A paper published in the Journal of Higher Education Policy and Management, titled "Administrators' decisions about resource allocation", concludes that the differences in attitude towards subjects is big enough to "routinely influence funding".
However, the hard-applied bias is not shared by decision-makers who had a background in such subjects themselves, the authors say.
The study is based on the results of a survey of 1,690 chief academic officers, deans, department chairs and directors at doctoral-granting institutions across the US. Participants were asked to score hypothetical university departments according to how worthy they were of receiving extra money or avoiding cuts.
The study looked at four subjects representing different categories: physics ("hard pure"); mechanical engineering ("hard applied"); English ("soft pure"); and elementary education ("soft applied"). Respondents significantly favoured mechanical engineering, followed by physics, elementary education and English.
The study concludes that this may be because hard-applied subjects are "more tangible" and have a more "practical nature".
"Applied disciplines are often most visible to the public and appreciated for their direct contribution to the educated workforce," it says.
"As academic administrators face increasing pressure to work with business and industry, they may more likely turn to areas seen as most influential by the public."
It adds: "Traditionally, it would be expected that the pure disciplines would be favoured by academics and some of the public as they best align with the benefits of a liberal education; however, there was no evidence for this in the present study."

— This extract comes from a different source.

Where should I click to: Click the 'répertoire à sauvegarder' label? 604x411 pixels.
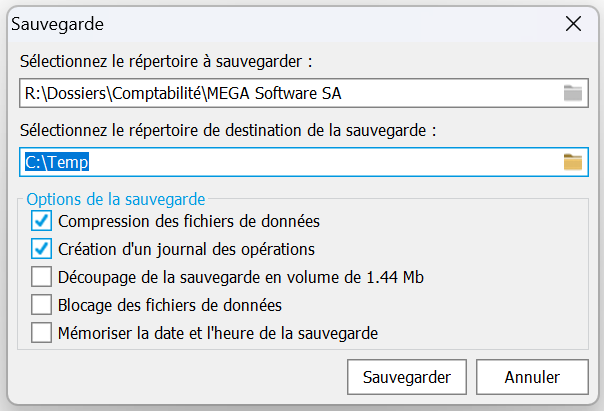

In the UK, the Comprehensive Spending Review last October resulted in the abolition of the teaching grant for arts and humanities courses, while a small subsidy was retained for science, technology, engineering and mathematics (STEM).
David Willetts, the universities and science minister, has argued that the government adopted a "neutral policy" to subjects, pointing out that all were cut by the same amount in cash terms, but that STEM subjects received more in the first place.

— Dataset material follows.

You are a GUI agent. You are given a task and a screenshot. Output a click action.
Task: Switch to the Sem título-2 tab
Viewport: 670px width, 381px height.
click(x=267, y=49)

The survey, carried out by staff at Bowling Green State University in Ohio, also broke down the results by the academic background of the administrators, and found that those with hard-pure and soft-applied backgrounds favoured mechanical engineering. Yet respondents with hard-applied backgrounds put their own disciplinary group second to physics, a hard-pure subject.
Those with soft-pure backgrounds prioritised elementary education. "Predicting that those knowing the most about a discipline would favour it is not supported by the data," the study concludes.
"One might argue that when administrators do favour a discipline, it will not be their own as they know more about tenuous assumptions and the challenges to important theories in their own areas of expertise.
"This perception fits the popular notice that the grass is greener in other disciplines."